L’ensemble du contenu de ce pacte, représentant 1400 pages réparties 9 grands chapitres, est encore en train d’être analysé en profondeur par les juristes de nombreuses organisations. Les éléments présentés ici ne se veulent donc pas exhaustifs mais ont pour objectif de poser les premiers enjeux.
Ce nouveau texte s’inscrit dans le cadre global des différents accords passés ces dernières années entre l’Union Européenne et les pays tiers, à savoir la Tunisie, l’Egypte la Mauritanie et la Turquie. Ces accords de plusieurs milliards d’euros [4]permettent de renforcer les contrôles des frontières de ces états afin de contrôler au plus près, dans ces pays de transit et de départ, les personnes en situation de migration. L’externalisation du contrôle des frontières est davantage renforcée chaque année par l’Union Européenne et semble être le fondement de ce nouveau texte, alors même qu’elle accueille moins de 10% des personnes réfugiées dans le monde.[5]
Ces accords sont ensuite prolongés par chacune des politiques nationales des pays membres, à travers des aides bilatérales, comme l’a fait la France avec la Tunisie en juin 2023. Plus de 25 millions d’euros ont ainsi été accordé à la Tunisie par la France pour « soutenir les efforts nationaux de lutte contre la migration clandestine » en permettant l’acquisition d’équipements, la formation de nouveaux policiers et de gardes-frontières tunisiens pour favoriser le retour des migrants en situation dite irrégulière.[6]
En conséquence, l’élargissement de la notion de « pays tiers sûr » (à ne pas confondre avec la notion de « pays d’origine sûr ») est l’un des principaux points de vigilance. Une demande d’asile qui pourrait être qualifiée d’irrecevable permettrait à l’état membre de transférer la personne dans le pays « tiers sûr », et le simple fait de transiter par ce pays sûr pourrait suffire à établir un lien pertinent entre le demandeur et le pays en question[7]. Ce règlement reste une possibilité et non une obligation pour les états membres. Le Conseil d’Etat avait déjà rejeté cette notion en 2018 [8]mais la Fédération des acteurs de la solidarité restera attentive à sa non-application dans notre droit interne.
Concernant les procédures, le pacte vient sacraliser ici la pratique des « hotspots ». [9]En effet, le nouveau règlement dit « filtrage » consiste à prévoir un dispositif de filtre pour toute personne appréhendée au moment de l’entrée de l’UE (voie maritime, voie pédestre etc). Il sera alors possible de placer la personne dans un lieu d’enfermement pour une durée de 7 jours où un contrôle sanitaire et sécuritaire sera exercé à son encontre. Ce contrôle de 7 jours pourrait être renouvelé jusqu’à 12 semaines, et sera déterminant pour le parcours de la personne exilée qui sera ensuite placée en procédure normale ou accélérée[10].

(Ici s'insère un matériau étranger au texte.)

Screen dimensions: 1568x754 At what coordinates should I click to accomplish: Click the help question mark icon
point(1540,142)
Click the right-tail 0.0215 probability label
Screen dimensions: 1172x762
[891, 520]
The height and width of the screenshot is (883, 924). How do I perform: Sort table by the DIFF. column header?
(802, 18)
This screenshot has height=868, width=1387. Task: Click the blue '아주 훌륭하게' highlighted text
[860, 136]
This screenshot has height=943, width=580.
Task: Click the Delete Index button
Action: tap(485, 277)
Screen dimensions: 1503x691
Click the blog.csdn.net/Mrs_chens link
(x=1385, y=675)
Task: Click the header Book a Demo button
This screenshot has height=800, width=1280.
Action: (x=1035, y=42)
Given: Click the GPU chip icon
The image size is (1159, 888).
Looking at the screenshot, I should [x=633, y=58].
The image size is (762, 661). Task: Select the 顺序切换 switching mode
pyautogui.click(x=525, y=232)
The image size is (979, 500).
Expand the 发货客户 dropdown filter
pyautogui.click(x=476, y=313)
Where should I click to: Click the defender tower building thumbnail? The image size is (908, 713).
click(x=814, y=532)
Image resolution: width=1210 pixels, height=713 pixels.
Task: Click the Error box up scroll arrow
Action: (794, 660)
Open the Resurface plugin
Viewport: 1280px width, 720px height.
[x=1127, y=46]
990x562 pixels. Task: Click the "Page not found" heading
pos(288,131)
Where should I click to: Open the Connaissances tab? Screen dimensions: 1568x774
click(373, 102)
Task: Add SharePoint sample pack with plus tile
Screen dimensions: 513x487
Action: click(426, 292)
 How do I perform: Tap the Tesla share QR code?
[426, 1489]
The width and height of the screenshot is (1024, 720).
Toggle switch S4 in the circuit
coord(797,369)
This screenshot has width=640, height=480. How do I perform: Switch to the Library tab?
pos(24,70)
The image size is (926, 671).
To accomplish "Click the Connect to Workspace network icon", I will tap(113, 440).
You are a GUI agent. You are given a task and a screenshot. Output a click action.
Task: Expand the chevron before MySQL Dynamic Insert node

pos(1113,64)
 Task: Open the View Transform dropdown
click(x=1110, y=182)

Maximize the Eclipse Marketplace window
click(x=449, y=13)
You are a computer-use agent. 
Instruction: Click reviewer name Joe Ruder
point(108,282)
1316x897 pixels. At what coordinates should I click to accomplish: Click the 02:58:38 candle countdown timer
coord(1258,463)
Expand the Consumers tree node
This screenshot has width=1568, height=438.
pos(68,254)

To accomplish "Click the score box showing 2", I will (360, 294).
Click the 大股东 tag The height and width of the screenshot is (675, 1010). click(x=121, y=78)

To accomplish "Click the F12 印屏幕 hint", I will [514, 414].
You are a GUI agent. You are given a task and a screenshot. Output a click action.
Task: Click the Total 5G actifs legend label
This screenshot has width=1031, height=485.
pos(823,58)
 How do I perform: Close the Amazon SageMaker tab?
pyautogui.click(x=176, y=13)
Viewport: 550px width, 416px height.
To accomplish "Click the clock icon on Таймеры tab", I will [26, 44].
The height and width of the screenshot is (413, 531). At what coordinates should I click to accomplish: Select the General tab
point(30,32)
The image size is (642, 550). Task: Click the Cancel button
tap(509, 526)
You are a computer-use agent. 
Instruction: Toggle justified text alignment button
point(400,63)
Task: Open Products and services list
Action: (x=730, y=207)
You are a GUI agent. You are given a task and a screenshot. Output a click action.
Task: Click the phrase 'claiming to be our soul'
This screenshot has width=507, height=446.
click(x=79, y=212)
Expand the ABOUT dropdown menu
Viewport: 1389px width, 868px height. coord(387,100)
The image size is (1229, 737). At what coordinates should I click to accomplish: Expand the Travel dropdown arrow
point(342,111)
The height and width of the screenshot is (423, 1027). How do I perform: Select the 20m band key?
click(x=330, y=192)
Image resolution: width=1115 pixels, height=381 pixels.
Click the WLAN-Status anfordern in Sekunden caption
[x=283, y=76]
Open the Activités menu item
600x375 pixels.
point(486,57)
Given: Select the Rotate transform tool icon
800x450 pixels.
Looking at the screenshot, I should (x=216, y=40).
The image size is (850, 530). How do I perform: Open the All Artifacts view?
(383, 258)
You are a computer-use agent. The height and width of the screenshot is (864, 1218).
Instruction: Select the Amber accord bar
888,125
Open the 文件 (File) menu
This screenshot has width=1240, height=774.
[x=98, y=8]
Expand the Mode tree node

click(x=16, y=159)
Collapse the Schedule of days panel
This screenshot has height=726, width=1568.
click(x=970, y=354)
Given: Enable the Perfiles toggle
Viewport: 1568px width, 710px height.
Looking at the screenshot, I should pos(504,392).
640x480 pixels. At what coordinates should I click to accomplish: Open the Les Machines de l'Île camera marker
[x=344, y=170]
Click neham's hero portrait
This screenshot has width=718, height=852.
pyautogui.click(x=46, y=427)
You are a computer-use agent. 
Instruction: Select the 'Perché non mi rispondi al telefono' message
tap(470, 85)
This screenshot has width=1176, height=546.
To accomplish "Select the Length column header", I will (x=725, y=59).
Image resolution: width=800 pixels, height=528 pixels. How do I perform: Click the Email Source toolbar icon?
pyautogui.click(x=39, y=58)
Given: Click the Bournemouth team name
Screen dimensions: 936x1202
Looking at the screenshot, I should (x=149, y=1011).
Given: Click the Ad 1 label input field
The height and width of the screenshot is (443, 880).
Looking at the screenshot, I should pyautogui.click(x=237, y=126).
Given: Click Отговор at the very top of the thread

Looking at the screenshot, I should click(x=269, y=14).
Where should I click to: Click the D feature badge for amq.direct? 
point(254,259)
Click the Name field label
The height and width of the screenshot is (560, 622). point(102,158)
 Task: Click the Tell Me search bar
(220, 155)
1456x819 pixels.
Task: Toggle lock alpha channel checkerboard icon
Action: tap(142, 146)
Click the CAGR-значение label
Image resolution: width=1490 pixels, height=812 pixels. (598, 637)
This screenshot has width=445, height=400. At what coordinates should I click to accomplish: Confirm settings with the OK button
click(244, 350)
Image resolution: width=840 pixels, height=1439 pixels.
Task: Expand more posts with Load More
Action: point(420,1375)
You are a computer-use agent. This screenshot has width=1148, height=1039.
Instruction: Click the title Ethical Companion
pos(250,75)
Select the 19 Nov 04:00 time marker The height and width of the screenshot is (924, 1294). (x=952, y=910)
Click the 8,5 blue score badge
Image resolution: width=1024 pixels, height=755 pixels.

Le règlement dit « Dublin III[11]» adopté en 2013, détermine que toute demande d’asile doit être adressée au premier pays européen dans lequel la personne a enregistré pour la première fois ses empreintes. Celui-ci a été longuement débattu et remis en question, autant par les états membres eux-mêmes que par la société civile. Finalement, très peu de changements ont été constaté : le nouveau règlement nommé « gestion » prolonge encore le mécanisme de renvoi entre les états selon les empreintes. Une répartition et un mécanisme de « solidarité » peut être mis en place en cas de « surcharge » d’un Etat membre. Concernant ce mécanisme de « «solidarité » entre les états membres et la « répartition égale » des demandeurs , il existe 3 types de solidarité qui peuvent être mis en place : la relocalisation (transfert des personnes), le transfert de financements pour les états membres situés en première ligne et le transfert vers un pays tiers. Dans le cadre d’EURODAC et de la prise d’empreinte, le nouveau pacte permet désormais la prise d’empreinte dès l’âge de 6 ans et non 14 ans comme c’est le cas aujourd’hui.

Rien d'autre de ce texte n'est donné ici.